Working data START
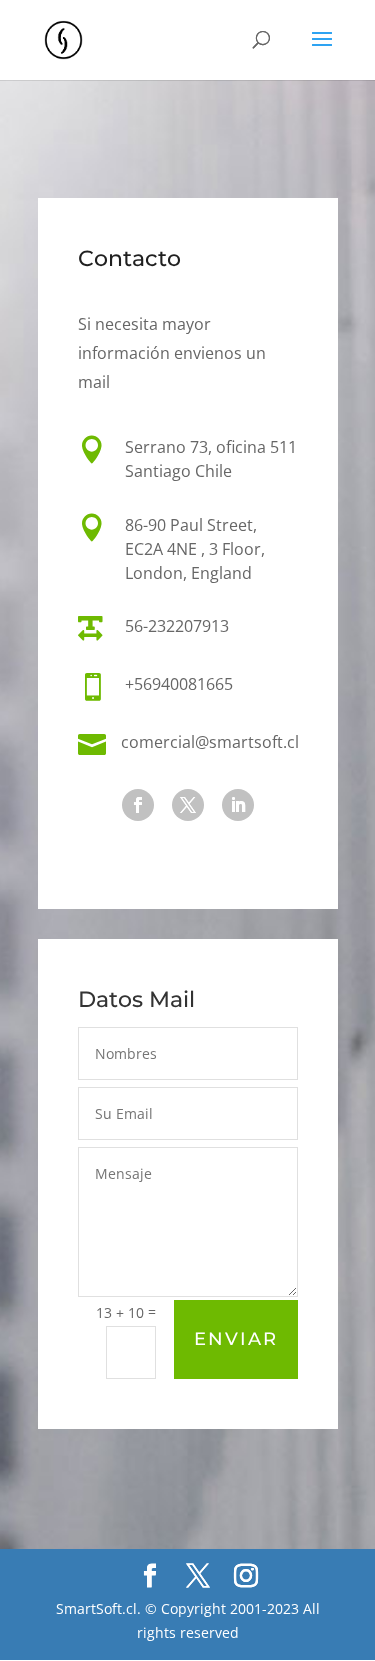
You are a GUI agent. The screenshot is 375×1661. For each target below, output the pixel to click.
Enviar (236, 1339)
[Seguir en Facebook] (138, 805)
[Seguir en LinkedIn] (238, 805)
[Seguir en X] (188, 805)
Working data END
§ Task to carry out:
The entries are to be printed exactly as written; the pictures are to be left out.

§ Problem solution:
You are a GUI agent. The screenshot is 375×1661. For each target below, output the pixel to click.
Enviar (236, 1339)
[Seguir en Facebook] (138, 805)
[Seguir en LinkedIn] (238, 805)
[Seguir en X] (188, 805)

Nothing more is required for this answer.